I like doing splits at dusk. But not at night


----------



## Tenbears (May 15, 2012)

pjigar said:


> I have done walkway split in first year hive twice in the season (in the same year, few feet away). Each time the queenright hive bee population is about 2/3 of the queenless hive due to field bees moving to the queenright hive. I kind of like it the way population splits so I can keep splitting the doner hive sooner rather than later again.
> 
> Now robbing is another story. The weak hives are prime suspect for robbing. FYI: I feed the queenless hives after split.

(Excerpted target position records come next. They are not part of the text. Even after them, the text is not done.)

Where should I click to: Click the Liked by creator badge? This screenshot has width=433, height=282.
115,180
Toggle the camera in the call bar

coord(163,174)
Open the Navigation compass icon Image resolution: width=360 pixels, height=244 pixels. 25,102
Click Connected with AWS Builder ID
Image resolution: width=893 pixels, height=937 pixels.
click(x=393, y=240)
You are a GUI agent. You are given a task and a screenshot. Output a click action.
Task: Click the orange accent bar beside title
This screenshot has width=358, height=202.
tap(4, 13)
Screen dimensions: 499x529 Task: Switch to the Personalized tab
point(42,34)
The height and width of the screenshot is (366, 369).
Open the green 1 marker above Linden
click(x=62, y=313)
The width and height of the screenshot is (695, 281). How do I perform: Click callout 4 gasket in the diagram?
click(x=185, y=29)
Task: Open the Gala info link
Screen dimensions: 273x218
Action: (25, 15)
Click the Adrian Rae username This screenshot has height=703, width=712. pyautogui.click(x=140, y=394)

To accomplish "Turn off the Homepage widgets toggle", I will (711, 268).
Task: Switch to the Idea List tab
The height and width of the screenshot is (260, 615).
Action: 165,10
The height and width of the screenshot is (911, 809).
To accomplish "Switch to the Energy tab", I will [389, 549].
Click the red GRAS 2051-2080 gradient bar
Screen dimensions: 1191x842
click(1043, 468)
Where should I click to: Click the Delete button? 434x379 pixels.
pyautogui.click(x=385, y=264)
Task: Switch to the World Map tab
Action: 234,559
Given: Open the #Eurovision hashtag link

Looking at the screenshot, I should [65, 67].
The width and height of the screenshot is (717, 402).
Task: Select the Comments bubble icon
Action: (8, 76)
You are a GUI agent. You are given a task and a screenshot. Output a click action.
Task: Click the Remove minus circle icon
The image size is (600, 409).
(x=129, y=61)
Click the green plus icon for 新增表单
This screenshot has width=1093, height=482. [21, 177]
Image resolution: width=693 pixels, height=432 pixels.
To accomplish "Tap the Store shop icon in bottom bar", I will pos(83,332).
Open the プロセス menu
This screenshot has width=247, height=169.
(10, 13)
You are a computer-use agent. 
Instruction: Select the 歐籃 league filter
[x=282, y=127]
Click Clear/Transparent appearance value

 No you have not! Here is why! A walk away split was utilized so people who had trouble finding queens could reliably split hives without finding the queen. The hive was split into two hives. Each hive was given equal amounts of eggs, young brood, mature brood, stores and bees. The beekeeper then walked away and left the bees to do their thing. The reason I said is was best to move the split to another location is because when a walkaway split is done one may not know which hive contains the queen and thus the queenless hive may not be in the original location and may loose all the foragers to the parent hive. 
I am not saying your technique is flawed, as many beekeepers use it including myself. However, they really are not walk away are they?


----------



## RayMarler (Jun 18, 2008)

tanksbees said:


> I like doing splits at dusk. But not at night


:thumbsup: Me too, works well. Keeps bees in place over night so they get more used to the new situation.


----------



## rv10flyer (Feb 25, 2015)

I move hives at night if able to screen off with a little smoke. I shoot swarms out of trees with slugs at dusk and they walk right in my nuc that is lit up like the White House. I don't do walk away splits day or night. You had better watch those sneaky little bees at night, as they move quietly through any hole they can find.


----------